La passeggiata a mare Anita Garibaldi, Nervi

This entry is part 2 of 7 in the series Ligurian Diaries

Slurp! Slurp! Slurp! The little pink tongue of my four-year old son licked everything of the last heavens of gelato. I had already finished my orange flavored gelato and could understand his desire to lick.

“Why ice-cream is so tasty here?”, asked he.

“Because it has less air, less fat and so it does not coat your tongue, therefore the flavors become intense”, I thought in my mind. But this could not be explained to a four-year old kid. So I said, “Because you are hungry and thirsty after a long walk, and you are eating the gelato at sea-side watching trains and aeroplanes and kayaks and sailboats.”

He thought for a moment and ran to look at the train pulling into Nervi Station. I pondered if the dramatic settings does enhance the gourmet value of food. I think yes, but only if that food is good itself.

 Nervi train station

Nervi train station

The train pulled in at the station of Nervi, Genoa. Few teenagers sprang out and went gaga over the sea, as the station is right at the sea, just above a lovely promenade called Passegiata Anita Garibaldi. A fat plump lady, who was sitting next to my chair smiled and waved bye to my son, as she boarded the train. We were at the station watching the trains which we invariably did everyday for three months of our stay there. When we had finished three trains, he(my son) would hop and walk with me all along the promenade. People knew our routine and they smiled to him every morning.

Nervi is a small up-market residential town that boasts of a seaside; not with beaches but rocky cliffs. This saves the sea from unending rows of sun umbrellas, crowd of sunbathing people and horde of tourists. However a two kilometer promenade called Passagiata Anita Garibaldi along its coastal side more than compensates for the beach.

Having ‘done’ three trains, we came out of the station, took right, went through a small tunnel, and in less than five minutes we were on the promenade of Nervi, called Passegiata Anita Garbaldi. The promenade is made lovelier by its brick flooring and the stone walls on the other side of the cliff,and it does not ruin the natural surroundings.
★ ★ ★ ★
• _OBJECTIVES_:
**a)** Answer these questions from the Nervi travel piece above:
(i) How old is the narrator's son?
(ii) What flavor was the narrator's gelato?
(iii) How long is the promenade along Nervi's coastal side?
**b)** Rewrite the Nervi travel piece above from "La passeggiata a" to "desire to lick.", switching "gelato" to "sorbet" everywhere it occurs.

• _DATASET CONTENT_:
★ ★ ★ ★
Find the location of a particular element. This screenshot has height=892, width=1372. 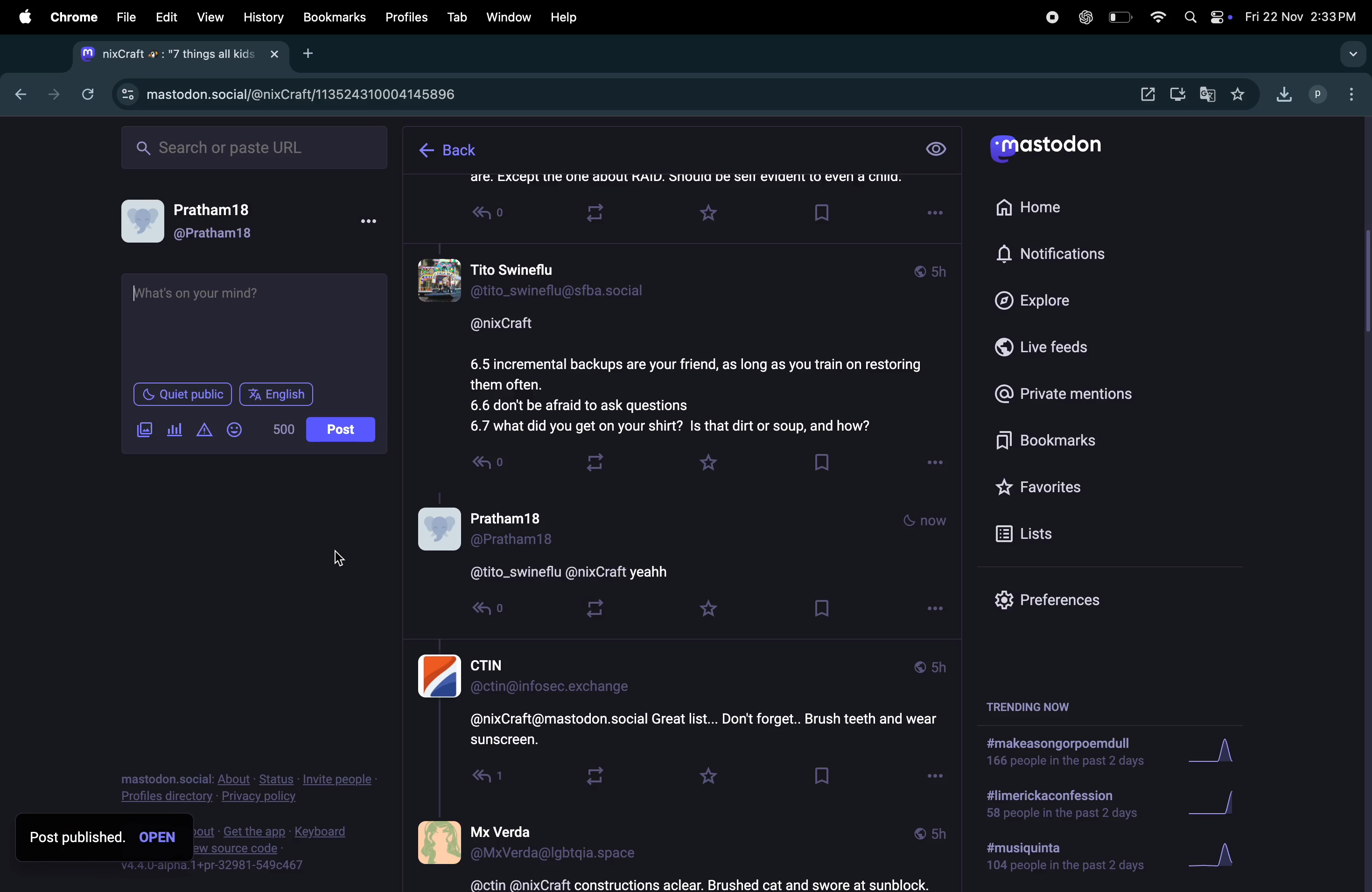

Options is located at coordinates (936, 214).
★ ★ ★ ★
• _SOLUTIONS FOR EACH TASK_:
**a)**
(i) Four years old.
(ii) Orange.
(iii) Two kilometers.

**b)**
La passeggiata a mare Anita Garibaldi, Nervi

This entry is part 2 of 7 in the series Ligurian Diaries

Slurp! Slurp! Slurp! The little pink tongue of my four-year old son licked everything of the last heavens of sorbet. I had already finished my orange flavored sorbet and could understand his desire to lick.